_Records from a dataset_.

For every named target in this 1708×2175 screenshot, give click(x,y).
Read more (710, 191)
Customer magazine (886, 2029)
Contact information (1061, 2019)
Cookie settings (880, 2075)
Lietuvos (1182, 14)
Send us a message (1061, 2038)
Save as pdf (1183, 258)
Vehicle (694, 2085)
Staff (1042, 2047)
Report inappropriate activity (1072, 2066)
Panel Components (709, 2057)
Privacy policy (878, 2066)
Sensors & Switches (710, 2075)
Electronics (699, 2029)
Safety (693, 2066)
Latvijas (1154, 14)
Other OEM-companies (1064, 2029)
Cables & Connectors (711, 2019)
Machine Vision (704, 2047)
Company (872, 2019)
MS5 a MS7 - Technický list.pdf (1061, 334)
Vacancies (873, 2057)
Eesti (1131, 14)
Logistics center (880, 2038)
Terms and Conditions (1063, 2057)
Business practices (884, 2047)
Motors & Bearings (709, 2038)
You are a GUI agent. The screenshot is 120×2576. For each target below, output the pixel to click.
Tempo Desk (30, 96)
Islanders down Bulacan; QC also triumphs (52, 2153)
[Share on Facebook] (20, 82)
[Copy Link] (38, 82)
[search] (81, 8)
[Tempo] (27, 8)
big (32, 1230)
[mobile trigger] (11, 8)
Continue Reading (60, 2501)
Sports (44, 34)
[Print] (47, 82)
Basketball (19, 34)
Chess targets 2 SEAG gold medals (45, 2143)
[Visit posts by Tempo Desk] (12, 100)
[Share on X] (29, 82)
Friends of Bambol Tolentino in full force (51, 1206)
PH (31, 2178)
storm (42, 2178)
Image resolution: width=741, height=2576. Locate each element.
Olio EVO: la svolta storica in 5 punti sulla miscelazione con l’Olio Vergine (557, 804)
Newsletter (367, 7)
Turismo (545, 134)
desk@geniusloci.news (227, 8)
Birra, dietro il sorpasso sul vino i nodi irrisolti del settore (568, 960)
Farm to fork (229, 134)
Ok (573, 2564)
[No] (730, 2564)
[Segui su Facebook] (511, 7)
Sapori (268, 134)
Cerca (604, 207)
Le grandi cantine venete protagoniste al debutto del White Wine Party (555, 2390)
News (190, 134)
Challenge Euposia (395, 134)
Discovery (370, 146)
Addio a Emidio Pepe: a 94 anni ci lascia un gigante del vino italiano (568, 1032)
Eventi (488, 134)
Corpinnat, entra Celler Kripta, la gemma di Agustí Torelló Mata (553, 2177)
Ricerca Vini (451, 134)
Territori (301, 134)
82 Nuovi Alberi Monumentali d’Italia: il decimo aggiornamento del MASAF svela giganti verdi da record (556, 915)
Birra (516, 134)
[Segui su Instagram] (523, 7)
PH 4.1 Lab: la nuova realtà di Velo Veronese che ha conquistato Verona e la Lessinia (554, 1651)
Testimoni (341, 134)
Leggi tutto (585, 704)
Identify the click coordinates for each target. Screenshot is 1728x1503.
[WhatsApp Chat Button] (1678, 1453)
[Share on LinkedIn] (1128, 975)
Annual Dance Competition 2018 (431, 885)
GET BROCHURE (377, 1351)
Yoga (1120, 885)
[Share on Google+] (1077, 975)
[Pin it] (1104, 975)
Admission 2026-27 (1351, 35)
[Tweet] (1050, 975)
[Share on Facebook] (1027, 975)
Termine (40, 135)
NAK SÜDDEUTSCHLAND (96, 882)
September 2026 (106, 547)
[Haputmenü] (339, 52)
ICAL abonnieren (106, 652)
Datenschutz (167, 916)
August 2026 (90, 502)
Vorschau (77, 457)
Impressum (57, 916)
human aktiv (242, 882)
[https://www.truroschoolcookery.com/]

_Exercise directions_. Restate the data verbatim through the "Vehicle (694, 2085)" line.

_Answer space_.
For every named target in this 1708×2175 screenshot, give click(x,y).
Read more (710, 191)
Customer magazine (886, 2029)
Contact information (1061, 2019)
Cookie settings (880, 2075)
Lietuvos (1182, 14)
Send us a message (1061, 2038)
Save as pdf (1183, 258)
Vehicle (694, 2085)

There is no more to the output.